Barışı ve aşkı dizelerinde taşıyandır. Dalları dünyanın sayısız yerine uzanan, yapraklarının rüzgârdaki hışırtısıyla içimizde fırtınalar koparacak koskoca bir çınardır. Bizim toprağın Anadolu'nun insanıdır. İyiliğini başkalarıyla paylaşmayı bilendir.
Ama ne yazık ki, vasiyeti yerine getirilemedi onca yıl geçmesine rağmen Anadolu’ da bir köy mezarlığına gömülemedi.

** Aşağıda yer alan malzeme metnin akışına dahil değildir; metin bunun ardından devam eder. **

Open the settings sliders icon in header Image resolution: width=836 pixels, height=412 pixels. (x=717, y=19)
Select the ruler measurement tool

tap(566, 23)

Yazımızı Nazım Hikmet’in Vasiyet Şiiri’nden bir dörtlükle tamamlayalım:
Vasiyet
Yoldaşlar, ölürsem o günden önce yani,
Öyle gibi de görünüyor
Anadolu'da bir köy mezarlığına gömün beni
ve de uyarına gelirse
tepemde bir de çınar olursa
taş maş da istemez hani.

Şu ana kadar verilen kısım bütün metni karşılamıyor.